Regarding interactive review (IR), Industry proposed that reviewers share issues with applicants prior to incorporating them into a formal letter. FDA indicated that it is not always efficient to communicate issues prior to sending a letter, as major issues require supervisory review prior to any communication with the sponsor. Use of IR for these issues prior to sending a letter would require supervisory review of the same issues twice. FDA also noted that this proposal would be inconsistent with the current guidance document “Interactive Review for Medical Device Submissions: 510(k)s, Original PMAs, PMA Supplements, Original BLAs, and BLA Supplements.” FDA suggested that they continue to follow the existing guidance.

FDA and Industry discussed options for the frequency of reporting various performance measures, and whether they would be reported at the Division level or in aggregate.

Shared Outcome Goals

FDA proposed that a Total Time goal no longer be considered for 180 Day PMA Supplements. Instead, FDA believes it is better to retain the ability to send a Major Deficiency Letter to provide the Agency with more flexibility to obtain information necessary to support a positive decision, even though that flexibility increases total time to a decision for this submission type.

FDA proposed several refinements to the shared outcome goals for average total time to decision. There was discussion regarding the total time goal metrics, how they would be calculated, and when success or failure under the goals could be ascertained, given the need to wait for decisions on a given submission cohort of applications.

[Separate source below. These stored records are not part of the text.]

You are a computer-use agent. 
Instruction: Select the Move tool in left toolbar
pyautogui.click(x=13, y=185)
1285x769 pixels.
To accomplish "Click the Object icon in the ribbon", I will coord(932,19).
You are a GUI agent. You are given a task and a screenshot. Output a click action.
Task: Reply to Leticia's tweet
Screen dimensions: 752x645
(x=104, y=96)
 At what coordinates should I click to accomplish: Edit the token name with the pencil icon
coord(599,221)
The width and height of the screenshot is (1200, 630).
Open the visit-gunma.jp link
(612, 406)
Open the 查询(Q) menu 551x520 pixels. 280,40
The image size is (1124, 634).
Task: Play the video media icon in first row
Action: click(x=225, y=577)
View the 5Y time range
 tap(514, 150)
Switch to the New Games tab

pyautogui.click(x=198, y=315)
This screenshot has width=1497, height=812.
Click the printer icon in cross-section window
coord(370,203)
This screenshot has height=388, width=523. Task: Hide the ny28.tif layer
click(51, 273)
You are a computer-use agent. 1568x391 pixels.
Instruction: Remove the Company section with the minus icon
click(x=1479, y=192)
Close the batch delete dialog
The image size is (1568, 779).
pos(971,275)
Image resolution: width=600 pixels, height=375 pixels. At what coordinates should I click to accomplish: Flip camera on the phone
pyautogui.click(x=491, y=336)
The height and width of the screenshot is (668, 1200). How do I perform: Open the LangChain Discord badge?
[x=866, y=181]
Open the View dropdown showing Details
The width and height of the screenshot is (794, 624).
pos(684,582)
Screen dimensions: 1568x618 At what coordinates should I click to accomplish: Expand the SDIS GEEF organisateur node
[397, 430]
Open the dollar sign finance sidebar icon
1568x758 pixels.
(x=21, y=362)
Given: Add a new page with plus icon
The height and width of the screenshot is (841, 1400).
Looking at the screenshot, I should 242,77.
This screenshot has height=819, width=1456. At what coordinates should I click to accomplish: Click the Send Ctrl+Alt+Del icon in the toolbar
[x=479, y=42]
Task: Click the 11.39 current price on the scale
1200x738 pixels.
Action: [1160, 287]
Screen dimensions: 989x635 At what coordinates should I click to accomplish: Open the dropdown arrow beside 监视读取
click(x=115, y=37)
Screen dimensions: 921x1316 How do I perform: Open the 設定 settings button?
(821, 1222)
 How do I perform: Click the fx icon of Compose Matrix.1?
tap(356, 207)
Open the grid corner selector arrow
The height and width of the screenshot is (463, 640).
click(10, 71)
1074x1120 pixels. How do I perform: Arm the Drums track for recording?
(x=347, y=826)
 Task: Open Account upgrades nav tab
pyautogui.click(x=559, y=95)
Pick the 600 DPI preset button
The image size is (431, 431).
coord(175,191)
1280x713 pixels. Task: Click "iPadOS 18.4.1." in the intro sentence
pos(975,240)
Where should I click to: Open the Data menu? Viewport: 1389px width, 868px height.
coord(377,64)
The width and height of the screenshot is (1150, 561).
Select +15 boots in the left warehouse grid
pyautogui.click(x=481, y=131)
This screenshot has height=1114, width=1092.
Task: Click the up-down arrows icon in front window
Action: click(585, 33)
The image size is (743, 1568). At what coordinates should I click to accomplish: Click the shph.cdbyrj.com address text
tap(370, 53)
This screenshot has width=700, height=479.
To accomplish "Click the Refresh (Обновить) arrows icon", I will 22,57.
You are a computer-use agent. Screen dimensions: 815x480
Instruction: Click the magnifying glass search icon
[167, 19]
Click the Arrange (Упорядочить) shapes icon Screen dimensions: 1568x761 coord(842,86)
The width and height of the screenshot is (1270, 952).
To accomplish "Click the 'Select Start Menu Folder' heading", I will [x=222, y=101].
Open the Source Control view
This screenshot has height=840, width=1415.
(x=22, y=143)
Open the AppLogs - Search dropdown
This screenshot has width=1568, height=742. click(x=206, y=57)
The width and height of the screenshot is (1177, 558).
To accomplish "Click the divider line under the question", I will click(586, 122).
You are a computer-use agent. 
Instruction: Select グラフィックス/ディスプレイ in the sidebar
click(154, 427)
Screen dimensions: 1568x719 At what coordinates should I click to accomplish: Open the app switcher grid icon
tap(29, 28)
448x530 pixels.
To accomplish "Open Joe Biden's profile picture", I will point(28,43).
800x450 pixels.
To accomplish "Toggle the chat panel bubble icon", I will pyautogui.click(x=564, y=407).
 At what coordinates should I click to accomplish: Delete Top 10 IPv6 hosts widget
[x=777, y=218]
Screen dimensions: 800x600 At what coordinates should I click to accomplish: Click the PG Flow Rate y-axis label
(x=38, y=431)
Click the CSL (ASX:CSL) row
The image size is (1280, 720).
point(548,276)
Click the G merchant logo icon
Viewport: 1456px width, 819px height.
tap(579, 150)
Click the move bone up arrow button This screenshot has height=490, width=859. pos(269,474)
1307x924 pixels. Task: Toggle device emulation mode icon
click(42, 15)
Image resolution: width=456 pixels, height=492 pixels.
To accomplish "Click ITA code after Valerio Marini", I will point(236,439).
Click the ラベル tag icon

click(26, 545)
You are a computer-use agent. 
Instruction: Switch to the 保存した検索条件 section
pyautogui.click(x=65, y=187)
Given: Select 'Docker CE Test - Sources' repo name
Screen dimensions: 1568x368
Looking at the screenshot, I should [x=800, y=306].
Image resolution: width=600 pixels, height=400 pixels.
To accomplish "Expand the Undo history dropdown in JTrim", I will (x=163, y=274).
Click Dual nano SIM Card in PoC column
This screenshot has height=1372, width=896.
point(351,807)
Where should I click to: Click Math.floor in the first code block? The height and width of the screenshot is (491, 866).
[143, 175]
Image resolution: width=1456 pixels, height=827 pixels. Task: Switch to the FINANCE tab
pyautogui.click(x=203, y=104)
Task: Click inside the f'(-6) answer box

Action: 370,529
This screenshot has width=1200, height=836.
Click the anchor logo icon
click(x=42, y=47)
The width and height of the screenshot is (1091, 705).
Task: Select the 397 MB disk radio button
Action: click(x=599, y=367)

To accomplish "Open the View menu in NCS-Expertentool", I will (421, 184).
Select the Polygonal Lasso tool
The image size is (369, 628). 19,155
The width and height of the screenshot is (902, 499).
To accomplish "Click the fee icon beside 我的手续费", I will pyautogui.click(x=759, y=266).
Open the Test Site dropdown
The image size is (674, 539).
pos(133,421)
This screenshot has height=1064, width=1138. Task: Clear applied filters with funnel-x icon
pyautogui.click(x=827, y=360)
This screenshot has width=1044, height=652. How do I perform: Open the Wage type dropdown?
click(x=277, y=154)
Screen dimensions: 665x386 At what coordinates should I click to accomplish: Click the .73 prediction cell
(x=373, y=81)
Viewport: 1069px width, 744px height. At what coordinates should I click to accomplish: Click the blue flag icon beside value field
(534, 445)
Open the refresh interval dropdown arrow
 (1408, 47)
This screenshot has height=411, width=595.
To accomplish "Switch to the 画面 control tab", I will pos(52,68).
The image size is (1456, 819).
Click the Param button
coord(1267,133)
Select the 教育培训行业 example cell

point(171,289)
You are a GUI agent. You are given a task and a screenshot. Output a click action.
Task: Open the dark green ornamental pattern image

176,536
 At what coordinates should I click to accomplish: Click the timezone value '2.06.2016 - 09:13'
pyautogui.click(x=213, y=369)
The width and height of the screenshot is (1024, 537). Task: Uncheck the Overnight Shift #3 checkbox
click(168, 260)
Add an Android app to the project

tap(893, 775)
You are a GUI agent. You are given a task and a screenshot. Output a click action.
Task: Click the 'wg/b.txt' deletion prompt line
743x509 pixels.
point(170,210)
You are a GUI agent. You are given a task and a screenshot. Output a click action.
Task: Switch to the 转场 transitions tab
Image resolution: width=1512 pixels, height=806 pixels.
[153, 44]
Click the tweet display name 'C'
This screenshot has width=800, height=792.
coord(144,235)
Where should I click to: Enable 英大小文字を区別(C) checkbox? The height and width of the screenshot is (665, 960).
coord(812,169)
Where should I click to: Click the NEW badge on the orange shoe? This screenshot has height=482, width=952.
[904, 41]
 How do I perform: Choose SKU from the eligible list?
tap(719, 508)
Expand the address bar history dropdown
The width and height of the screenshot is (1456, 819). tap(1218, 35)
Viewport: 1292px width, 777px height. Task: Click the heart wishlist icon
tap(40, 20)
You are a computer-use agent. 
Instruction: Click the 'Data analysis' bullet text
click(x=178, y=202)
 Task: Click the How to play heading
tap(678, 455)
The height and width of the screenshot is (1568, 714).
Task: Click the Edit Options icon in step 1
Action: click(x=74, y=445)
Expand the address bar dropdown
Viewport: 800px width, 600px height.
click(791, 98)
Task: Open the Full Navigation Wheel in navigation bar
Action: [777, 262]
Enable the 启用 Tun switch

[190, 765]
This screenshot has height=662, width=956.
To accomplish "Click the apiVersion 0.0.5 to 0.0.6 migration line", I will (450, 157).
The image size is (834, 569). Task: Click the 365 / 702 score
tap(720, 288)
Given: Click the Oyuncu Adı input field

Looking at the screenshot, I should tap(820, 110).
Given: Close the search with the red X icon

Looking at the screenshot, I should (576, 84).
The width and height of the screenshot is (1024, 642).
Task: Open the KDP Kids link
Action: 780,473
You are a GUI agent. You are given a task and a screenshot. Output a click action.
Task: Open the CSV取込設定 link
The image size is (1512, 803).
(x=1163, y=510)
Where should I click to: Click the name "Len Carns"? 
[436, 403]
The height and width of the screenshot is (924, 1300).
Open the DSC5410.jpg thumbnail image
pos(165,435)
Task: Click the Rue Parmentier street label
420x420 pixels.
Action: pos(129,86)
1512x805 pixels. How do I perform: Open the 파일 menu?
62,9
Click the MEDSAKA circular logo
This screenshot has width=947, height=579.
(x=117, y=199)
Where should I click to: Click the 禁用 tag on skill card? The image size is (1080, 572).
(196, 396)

For reporting of 510(k) and PMA performance for average Total Time to Decision, FDA incorporated Industry’s proposal for considering cohorts closed when a given percentage of the applications have reached a MDUFA decision in order to make complete cohort data available sooner for timely program analyses. FDA also proposed using a trimmed mean for calculating 510(k) performance and a trimmed mean of the three-year rolling average for calculating PMA performance. Industry agreed to the concepts proposed but noted additional discussion may be necessary regarding the percentages required to consider a cohort closed and the percentages used for trimming of the means.

Next Steps

Both FDA and Industry acknowledged that the robust exchange of different ideas during the meeting and over the past several weeks has accelerated progress toward resolving differences in the qualitative and quantitative performance goal areas. FDA and Industry agreed to continue to work toward resolving these differences in the next several days so that financial resources can be discussed at the next meeting.

Next Meeting

The next meeting will take place October 26, 2011.

Meeting End Time: 5:00 pm

1 For purposes of these minutes only, the term Industry refers to AdvaMed, MITA, and MDMA and does not include ACLA unless specifically noted.